**Exercise task**
Repeat everything from the line containing "Where should I" down to the end of the rows, word for word. Leave the pictures out of your answer.

**Recorded information**
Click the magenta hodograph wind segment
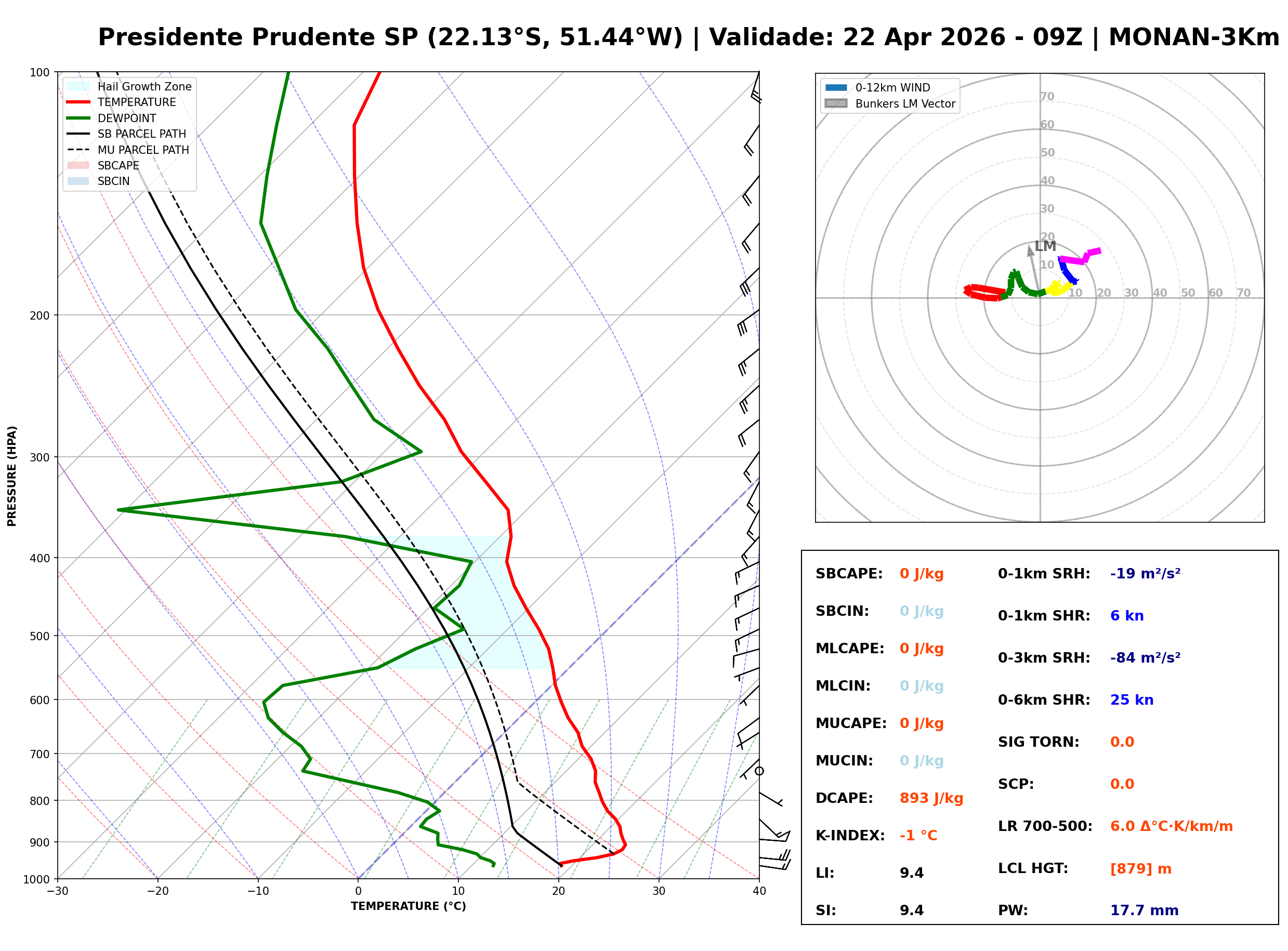Image resolution: width=1288 pixels, height=951 pixels. pos(1074,261)
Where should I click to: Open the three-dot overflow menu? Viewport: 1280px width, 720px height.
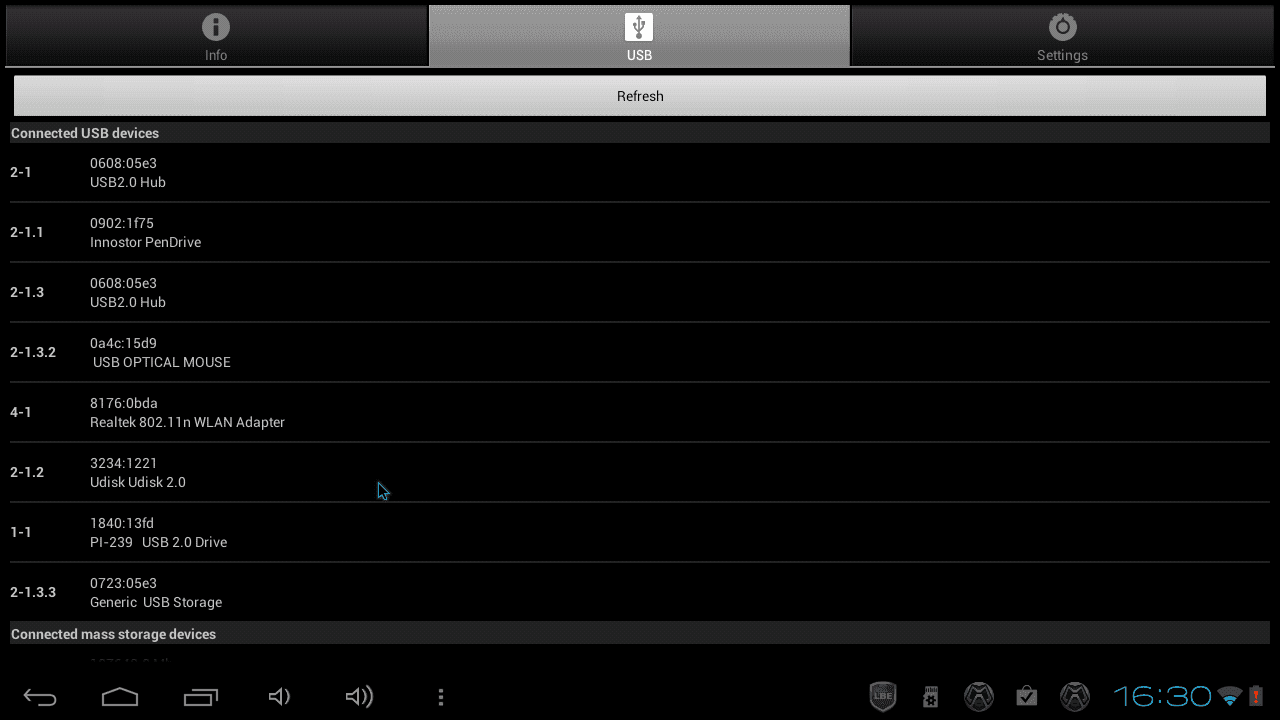click(x=441, y=697)
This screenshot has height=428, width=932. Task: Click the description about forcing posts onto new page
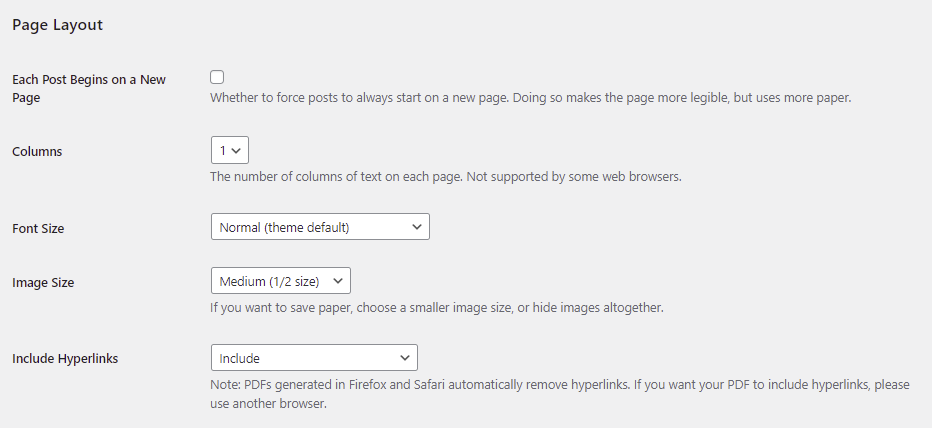click(x=530, y=98)
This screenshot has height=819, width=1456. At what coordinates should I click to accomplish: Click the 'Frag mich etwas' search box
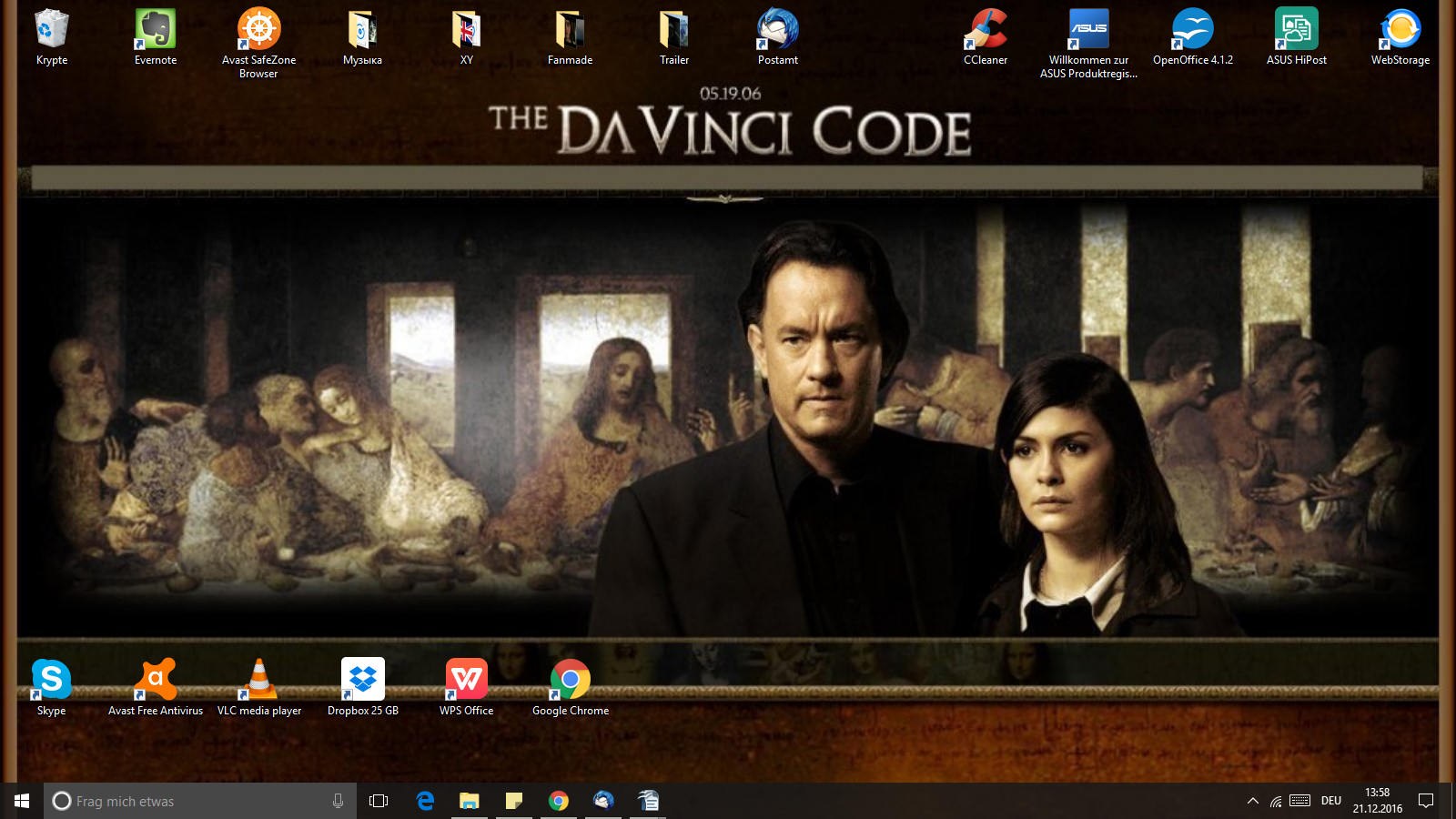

**Result of the task**
Where should I click to: Open the three-dot overflow menu? Viewport: 1280px width, 720px height.
click(x=441, y=697)
This screenshot has height=428, width=932. Task: Click the description about forcing posts onto new page
click(x=530, y=98)
This screenshot has height=819, width=1456. At what coordinates should I click to accomplish: Click the 'Frag mich etwas' search box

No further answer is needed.